8. Next overlay a transfer sheet (I understand some people use Scotch Blue Painters Tape instead since it is less expensive but I had a huge roll of transfer paper that had never been used so on it went) on top of the design and burnish the design onto the transfer sheet to ensure temporary adhesion.
9. Lastly remove the vinyl backing release paper and position decal onto my super clean gas tank cover (NOTE: getting all grit, dirt and pollen off the surface is imperative to a good strong adhesion, and I’d recommend using a clay bar for absolute car cleanliness).

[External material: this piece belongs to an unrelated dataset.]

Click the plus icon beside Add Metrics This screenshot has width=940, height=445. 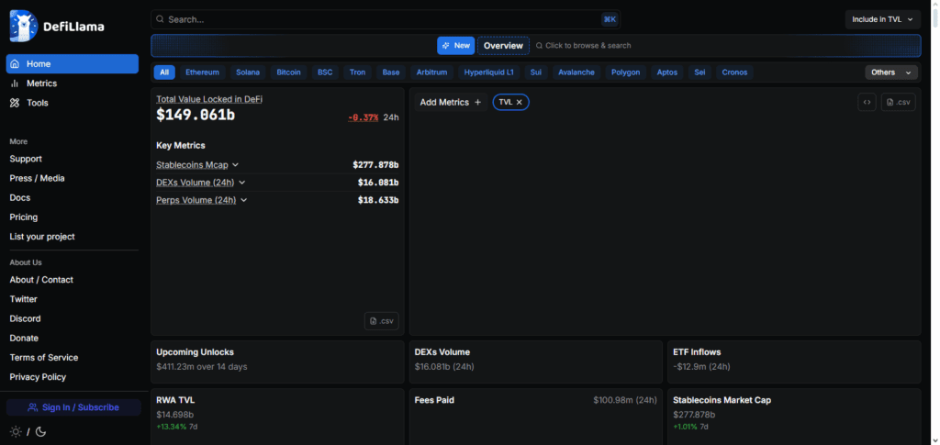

Here is a quick video share of this custom decal project:
I absolutely LOVE how this came out, and now I am looking all around my house for things I can personalize! :o) LOL
Disclosure: Many of the supplies I’ve used for today’s project are linked. Some may be affiliate links, which means if you make a purchase I receive a small commission at no extra cost to you. I truly appreciate your support toward the costs of running this blog!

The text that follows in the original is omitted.